A crowd limited to 15,000 people, instead of the usual 60,000, all masked and vaccinated, watched as a crystal ball — measuring 3.5 meters and weighing more than five tons — was brought down to ring in 2022.

Spectators kissed and hugged when the bell struck midnight, as more than 1.3 tons of confetti carrying New Year’s greetings was thrown from the roofs of buildings bordering Times Square.

“The ball drop, the experience and the lights, the beautiful scenery and seeing people like this, it’s really beautiful,” said 12-year-old Taliya Green, whose family drove 23 hours from Boca Raton, Florida to attend.

“It’s my second time coming here and I still love it.”

‘This is a dream’

Green’s was not the only family to make the journey to the Big Apple for the festivities.

“This is a dream of ours,” Chroni Stokes, who flew in with her partner from the southern city of Memphis, Tennessee, told AFP.

“This is one of our bucket lists to see the ball drop on New Year’s, and we got vaccinated because of this.
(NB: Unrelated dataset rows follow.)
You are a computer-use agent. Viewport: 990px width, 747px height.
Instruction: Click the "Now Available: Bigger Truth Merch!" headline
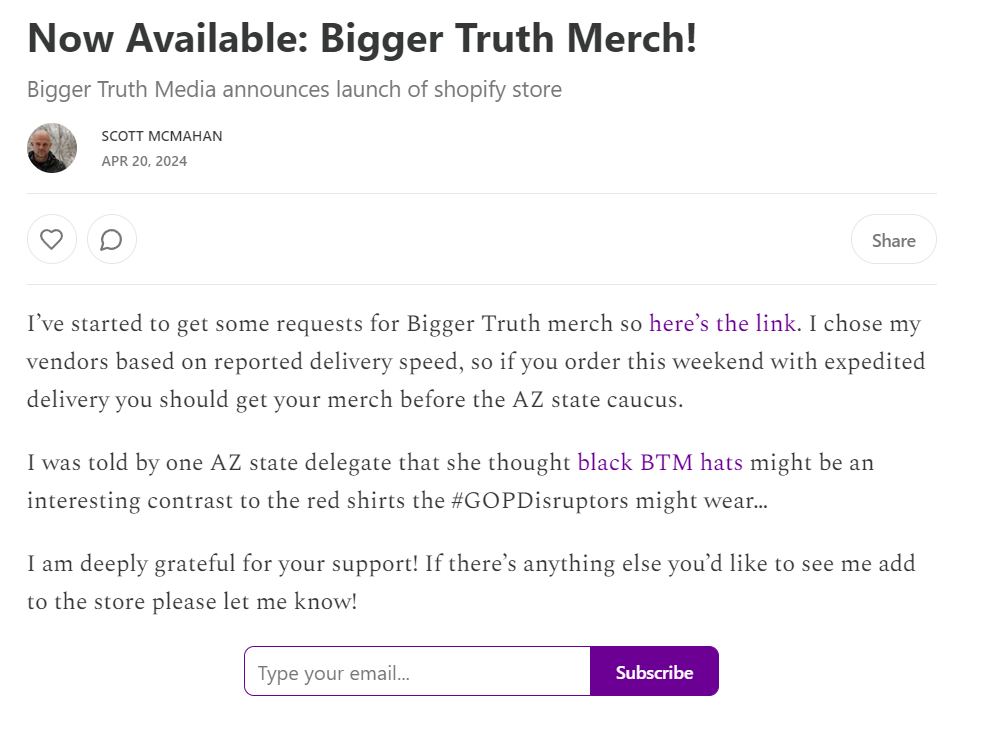point(362,39)
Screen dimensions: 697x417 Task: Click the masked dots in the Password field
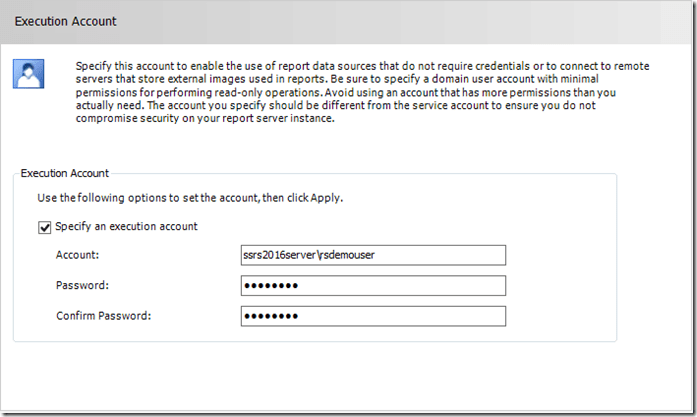tap(271, 286)
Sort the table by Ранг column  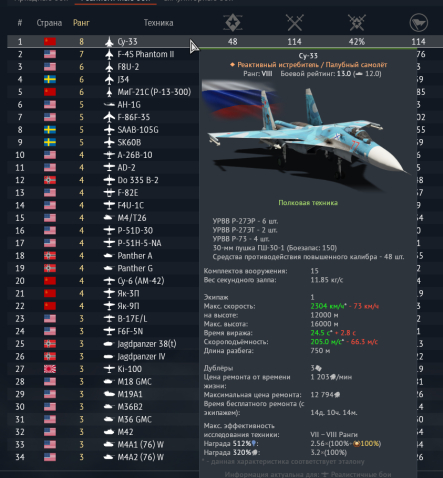[81, 23]
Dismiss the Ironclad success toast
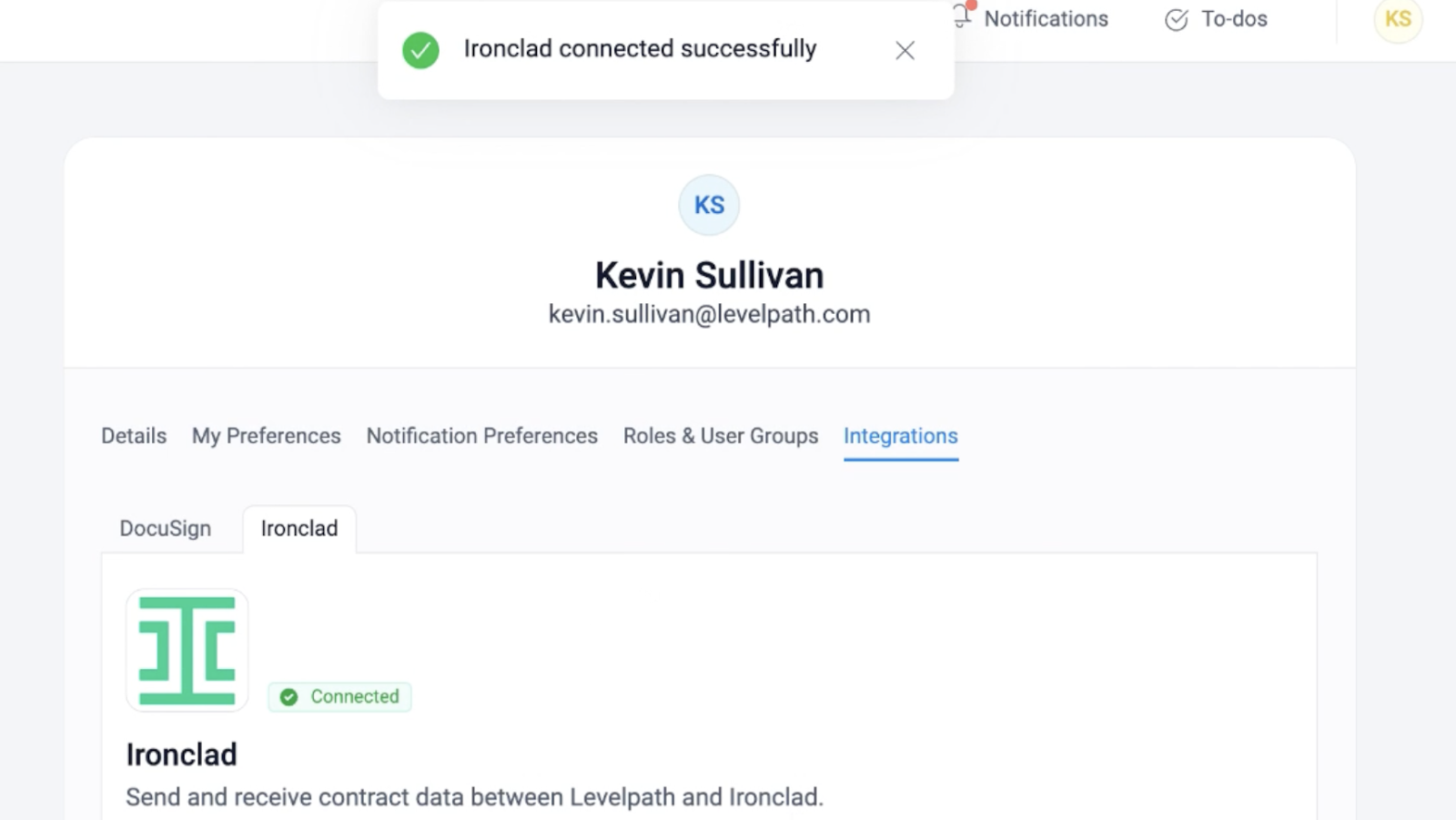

We weren’t going to get vaccinated at first, but we read the CDC and the guidelines and so we got vaccinated just to come to this.”

Facing a rapid rise in infections of the Omicron variant in the last few weeks and fears of a return to the nightmare of 2020 — when the city was the epicenter of the epidemic — New York State has staked everything on mass vaccinations and testing.

Friday saw state governor Kathy Hochul report that in the last 24 hours more than 76,500 people had tested positive for Covid-19. More than 8,000 patients are in hospital.

Mckenzie Lillard, who traveled all the way from Denver, Colorado and got a Covid booster, said she was feeling less worried about the virus.

Times Square was also host to political theater Friday night with the transfer of power just after midnight from de Blasio to Eric Adams, a former policeman elected in November on a platform of fighting crime and socio-economic inequalities in the city.

Adams, holding up a portrait of his deceased mother, took an oath on the Bible alongside his family — having earlier hailed the indefatigability of the city he is now tasked with running.

“We’re unbelievable, this is an unbelievable city,” local media reported him as saying.

“And trust me, we’re ready for a major comeback because this is New York.”